Supplied data:
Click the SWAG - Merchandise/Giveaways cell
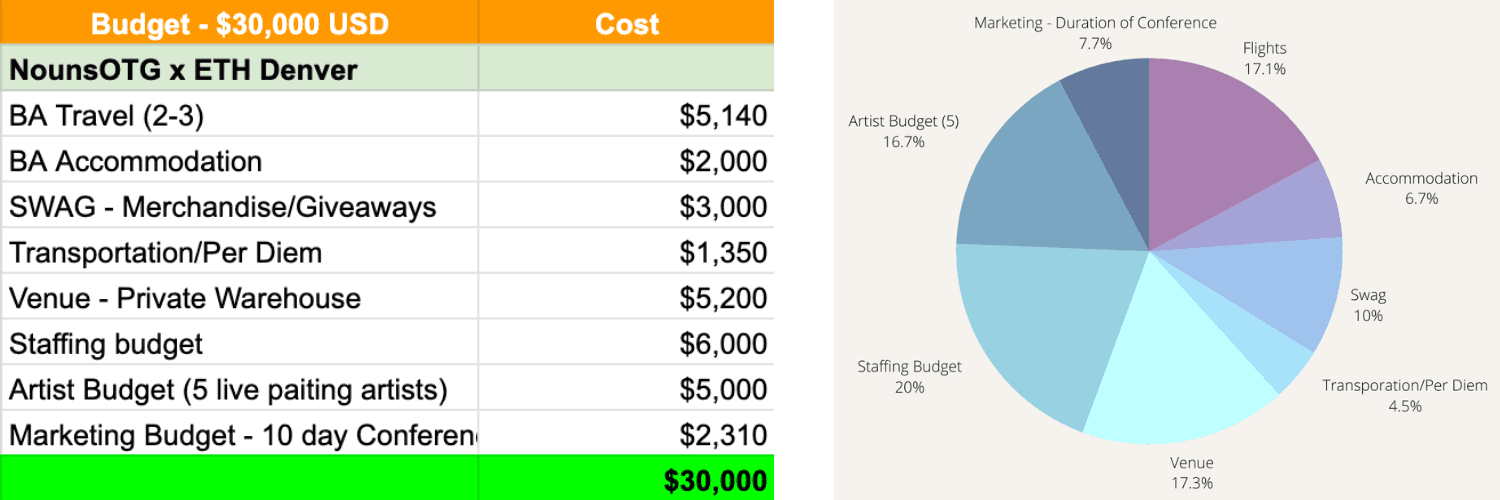 (240, 206)
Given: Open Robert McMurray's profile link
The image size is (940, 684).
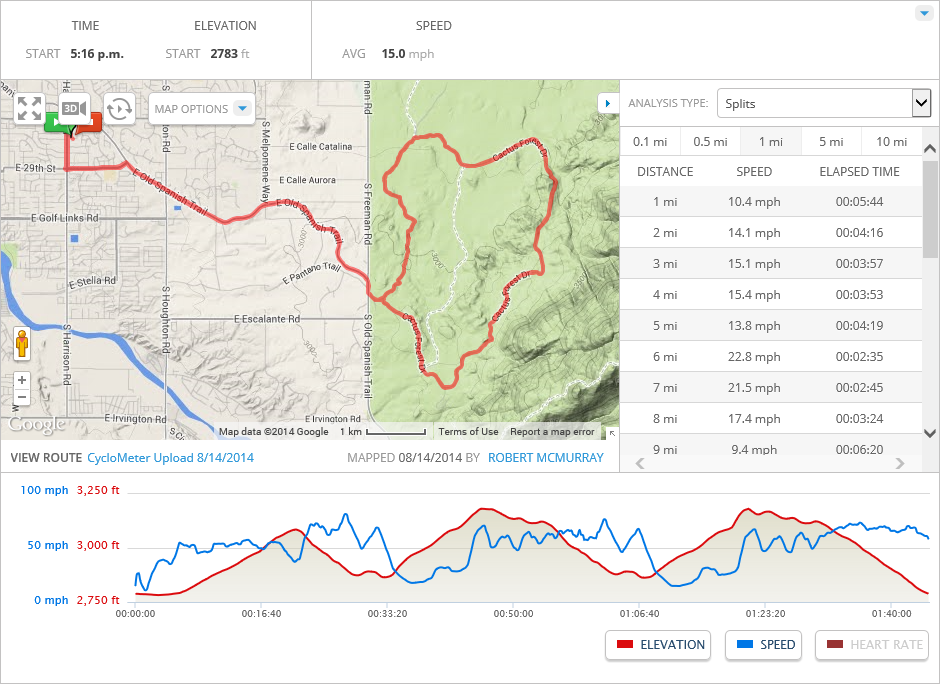Looking at the screenshot, I should pos(546,458).
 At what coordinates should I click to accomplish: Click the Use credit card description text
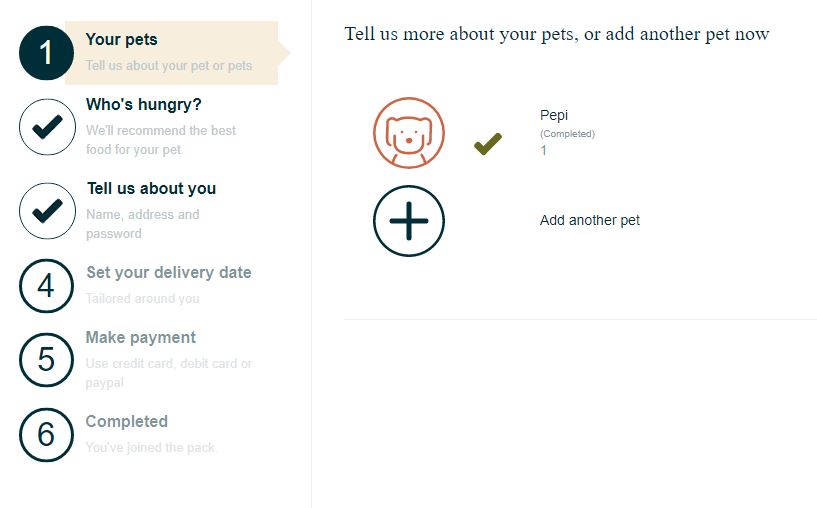pyautogui.click(x=169, y=373)
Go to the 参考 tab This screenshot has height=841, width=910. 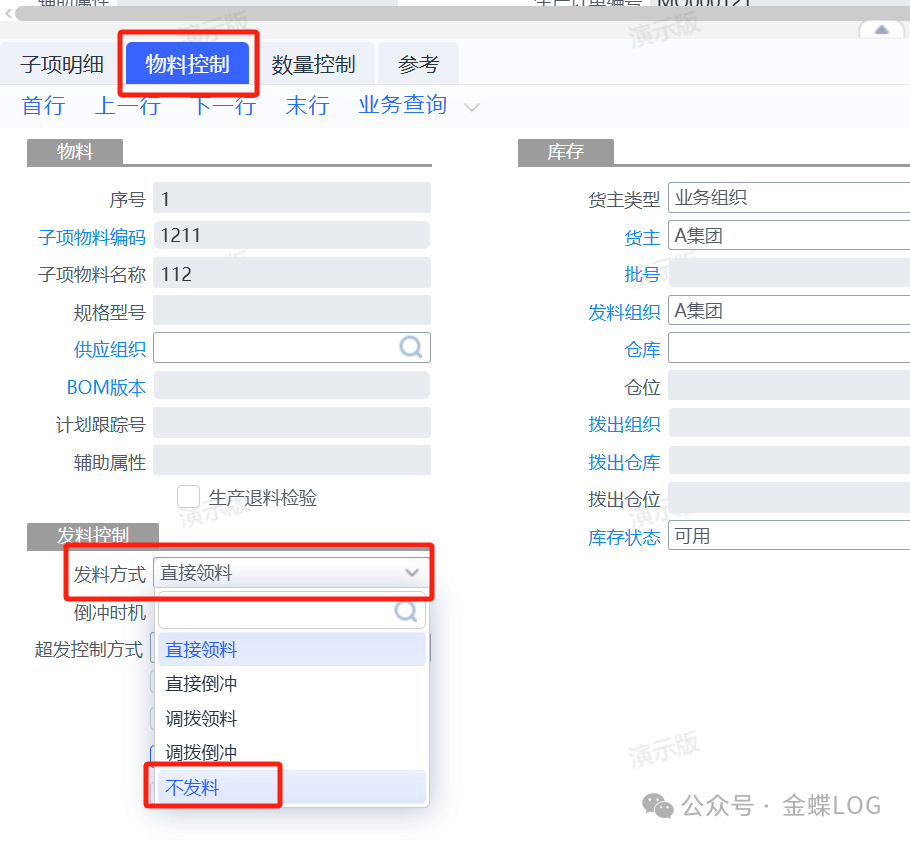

Task brief: Every record above should come back exactly, but without its pictures.

Response for this exercise:
Click the SWAG - Merchandise/Giveaways cell
 (240, 206)
Given: Open Robert McMurray's profile link
The image size is (940, 684).
Looking at the screenshot, I should pos(546,458).
 At what coordinates should I click to accomplish: Click the Use credit card description text
pyautogui.click(x=169, y=373)
Go to the 参考 tab This screenshot has height=841, width=910. 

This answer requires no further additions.